“Our Nation’s Icon of Freedom” performed handsomely. Abraham Lincoln’s reconstructed funeral hearse joined about 1,250 Civil War re-enactors, women dressed in period costumes, and many sightseers along a route from downtown Springfield’s train station to old capitol square and eventually to Oak Ridge Cemetery. Lincoln was buried there on May 3, 1865. The hearse, in my opinion, was the essential participant in the 150th anniversary re-creation of this event on May 3, 2015.
On April 21, 1865, President Lincoln’s body left Washington, DC and for 12 days traveled to Springfield via more than 160 communities where citizens paid tribute to the assassinated leader. In 12 cities along the route formal funerals were held. As the 150th anniversary approached, extraordinarily dedicated men and women, including many military veterans, worked for 18 months to rebuild an exact replica of the hearse that was completely destroyed in a fire. Their main inspiration was a single 19th century photo. I’m happy to report that all of them were able to attend the ceremony thanks to the generosity of Mark and Terri Greenwald and the Homesteaders Life Company.
Since its use on May 3, the hearse has been in the loving care of PJ Staab, Project Coordinator, in Springfield. When Ruth & I traveled there to see it on July 15, PJ told us many interesting things that we hadn’t known before. The original hearse, built in Philadelphia for a St. Louis company named Lynch & Arnot, was used for the funerals of 3 prominent men–Thomas Hart Benton, Nathaniel Lyon, and Hamilton Rowan Gamble–before it served Lincoln. Missouri Senator Benton’s great-nephew was M. E. Benton, father of the famous 20th century artist. Lyon was the 1st Union General killed in the Civil War. He died during the battle of Wilson’s Creek near Springfield, Missouri, and his efforts kept this fence-straddling state from joining The Confederacy. Gamble was Missouri’s 16th Governor. He died in office from complications involving a broken arm that became infected. PJ told us that, unless some world leader died in the next several months and the hearse was requested for his or her funeral, its next presentation would be at the Lincoln Museum in Springfield, Illinois, in April and May, 2016. He also told us that any money derived from the use or display of the hearse would go to veterans’ causes. His last story about the making of the 8 black ostrich feather plumes was one of the best.
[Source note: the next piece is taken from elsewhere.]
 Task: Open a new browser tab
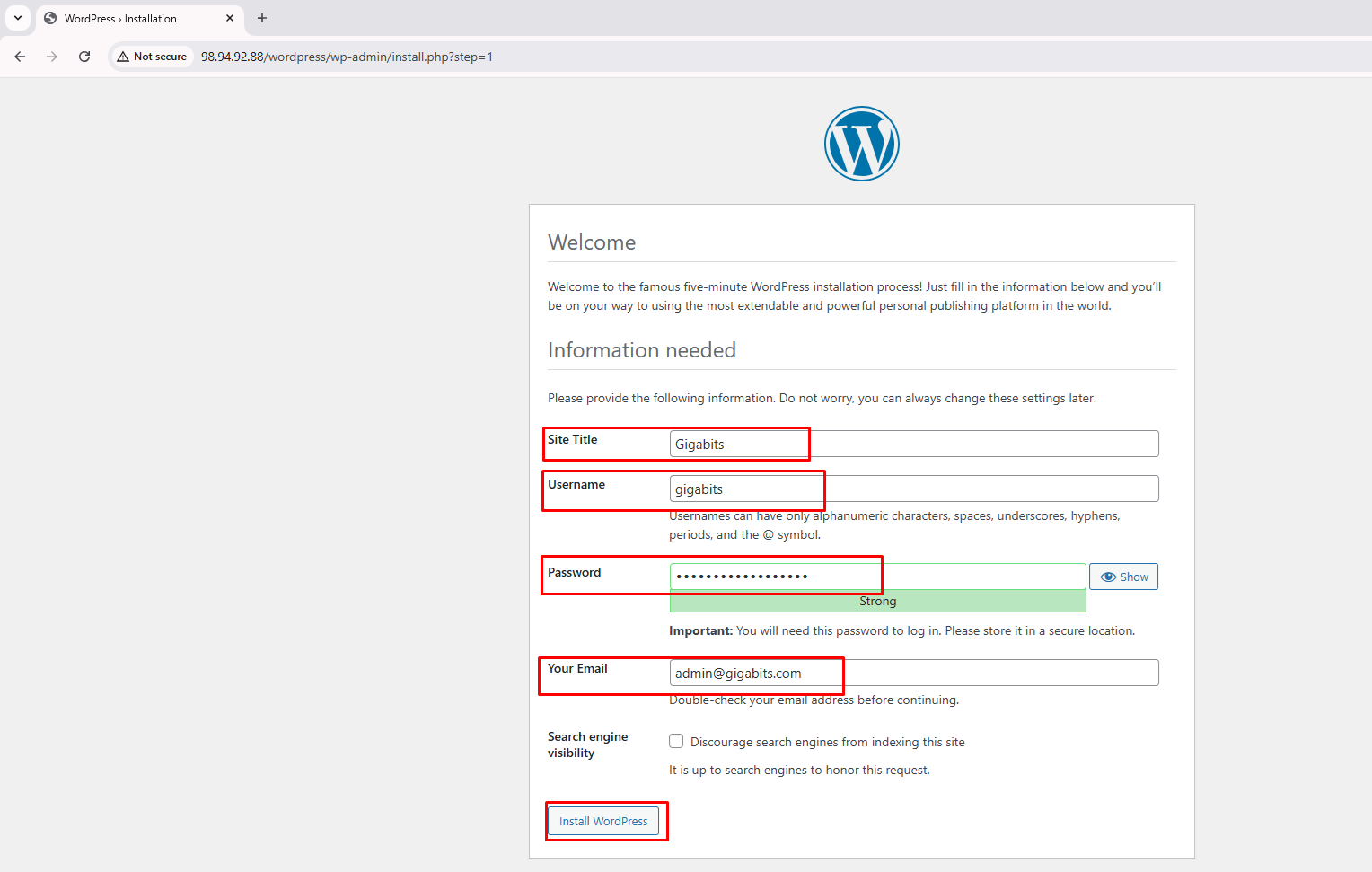(262, 18)
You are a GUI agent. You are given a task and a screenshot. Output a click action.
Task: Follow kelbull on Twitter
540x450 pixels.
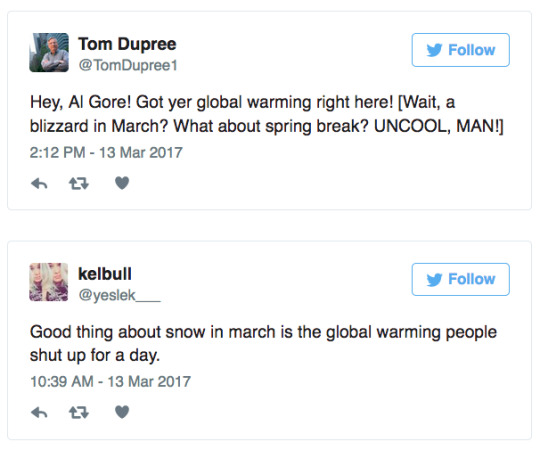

If you, like us, were unable to attend the 150th commemoration in Springfield on May 3, you can see the entire event on C-Span, the network that provided complete coverage. Type “C-Span Lincoln’s funeral hearse” in Google to view a 1 hour and 46 minute reenactment of the funeral procession to Oak Ridge Cemetery. Google C-Span itself and type Lincoln funeral hearse in the Search the Video Library window to see PJ Staab’s excellent presentation about duplicating the hearse. staabfuneralhomes.com is also a great source of information where I found the fine photo of the completed hearse above. PJ accurately called his hearse “a privately held piece of history”. Well said.